Work required:
Among the entries below, find the lines with the word "juego" and return them.

Stored data entries:
-*-
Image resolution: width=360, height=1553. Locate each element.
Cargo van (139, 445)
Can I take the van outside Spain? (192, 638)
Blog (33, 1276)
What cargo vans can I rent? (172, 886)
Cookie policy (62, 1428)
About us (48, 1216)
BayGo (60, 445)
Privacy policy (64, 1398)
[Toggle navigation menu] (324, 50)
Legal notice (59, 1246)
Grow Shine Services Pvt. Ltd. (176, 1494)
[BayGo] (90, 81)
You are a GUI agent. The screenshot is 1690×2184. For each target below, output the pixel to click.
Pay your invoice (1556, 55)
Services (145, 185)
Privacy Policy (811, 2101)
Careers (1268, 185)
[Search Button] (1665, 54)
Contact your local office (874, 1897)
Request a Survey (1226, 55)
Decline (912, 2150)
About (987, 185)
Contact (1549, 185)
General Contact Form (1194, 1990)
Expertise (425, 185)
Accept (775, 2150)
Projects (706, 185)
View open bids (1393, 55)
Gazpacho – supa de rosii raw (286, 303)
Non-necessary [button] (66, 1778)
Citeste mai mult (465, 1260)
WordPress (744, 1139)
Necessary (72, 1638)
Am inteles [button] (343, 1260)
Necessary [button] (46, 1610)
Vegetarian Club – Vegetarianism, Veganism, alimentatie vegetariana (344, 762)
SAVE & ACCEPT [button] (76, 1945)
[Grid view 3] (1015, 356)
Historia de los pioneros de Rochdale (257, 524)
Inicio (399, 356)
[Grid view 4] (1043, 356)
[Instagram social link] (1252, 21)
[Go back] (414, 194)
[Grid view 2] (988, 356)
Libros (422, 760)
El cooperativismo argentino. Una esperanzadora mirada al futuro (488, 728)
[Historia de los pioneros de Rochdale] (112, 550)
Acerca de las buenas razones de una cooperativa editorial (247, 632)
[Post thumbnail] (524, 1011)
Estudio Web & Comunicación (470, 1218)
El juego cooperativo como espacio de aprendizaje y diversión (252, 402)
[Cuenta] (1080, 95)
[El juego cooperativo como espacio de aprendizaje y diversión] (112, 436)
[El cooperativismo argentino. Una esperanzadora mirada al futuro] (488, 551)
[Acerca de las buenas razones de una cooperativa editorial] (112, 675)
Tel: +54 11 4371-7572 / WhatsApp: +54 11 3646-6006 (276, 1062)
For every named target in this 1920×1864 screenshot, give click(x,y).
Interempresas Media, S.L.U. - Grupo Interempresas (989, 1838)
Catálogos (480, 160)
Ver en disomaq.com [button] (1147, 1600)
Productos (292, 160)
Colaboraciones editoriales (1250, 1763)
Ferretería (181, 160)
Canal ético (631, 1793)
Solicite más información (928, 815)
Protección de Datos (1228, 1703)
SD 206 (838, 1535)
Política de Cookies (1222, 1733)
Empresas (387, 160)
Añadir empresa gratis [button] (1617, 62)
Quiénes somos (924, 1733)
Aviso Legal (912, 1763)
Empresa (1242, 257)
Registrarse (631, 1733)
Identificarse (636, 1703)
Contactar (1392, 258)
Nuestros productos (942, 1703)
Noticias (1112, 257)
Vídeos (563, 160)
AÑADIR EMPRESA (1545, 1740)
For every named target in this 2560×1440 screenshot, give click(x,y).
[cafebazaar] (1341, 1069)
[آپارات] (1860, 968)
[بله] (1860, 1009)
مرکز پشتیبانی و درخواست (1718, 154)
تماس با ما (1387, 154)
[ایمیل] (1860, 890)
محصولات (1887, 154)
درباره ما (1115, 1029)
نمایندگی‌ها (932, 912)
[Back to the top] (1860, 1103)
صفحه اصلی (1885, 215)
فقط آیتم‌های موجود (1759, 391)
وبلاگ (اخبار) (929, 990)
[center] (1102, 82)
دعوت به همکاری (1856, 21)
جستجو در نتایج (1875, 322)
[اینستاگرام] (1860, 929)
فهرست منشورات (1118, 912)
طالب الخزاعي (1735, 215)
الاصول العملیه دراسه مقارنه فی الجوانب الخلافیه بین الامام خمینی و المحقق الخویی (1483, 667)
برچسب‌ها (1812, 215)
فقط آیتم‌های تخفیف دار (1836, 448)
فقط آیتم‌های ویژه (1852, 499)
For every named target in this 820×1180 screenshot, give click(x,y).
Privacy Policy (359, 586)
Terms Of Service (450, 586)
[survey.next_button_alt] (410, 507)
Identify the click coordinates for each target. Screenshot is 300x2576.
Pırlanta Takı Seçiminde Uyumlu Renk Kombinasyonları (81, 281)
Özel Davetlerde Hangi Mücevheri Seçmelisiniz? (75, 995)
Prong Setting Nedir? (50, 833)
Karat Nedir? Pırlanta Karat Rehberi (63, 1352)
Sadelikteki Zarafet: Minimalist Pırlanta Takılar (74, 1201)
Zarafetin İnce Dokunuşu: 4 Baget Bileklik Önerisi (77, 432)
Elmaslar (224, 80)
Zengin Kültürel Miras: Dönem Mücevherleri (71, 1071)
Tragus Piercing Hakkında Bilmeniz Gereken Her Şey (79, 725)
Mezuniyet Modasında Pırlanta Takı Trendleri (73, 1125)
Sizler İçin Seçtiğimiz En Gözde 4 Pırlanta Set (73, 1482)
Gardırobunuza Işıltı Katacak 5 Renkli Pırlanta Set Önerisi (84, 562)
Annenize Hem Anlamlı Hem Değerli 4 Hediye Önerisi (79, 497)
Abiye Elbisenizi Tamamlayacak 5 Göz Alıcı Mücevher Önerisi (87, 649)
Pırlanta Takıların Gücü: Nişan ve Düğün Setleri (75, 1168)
-*-
Solution for this problem:
El juego cooperativo como espacio de aprendizaje y diversión (252, 402)
[El juego cooperativo como espacio de aprendizaje y diversión] (112, 436)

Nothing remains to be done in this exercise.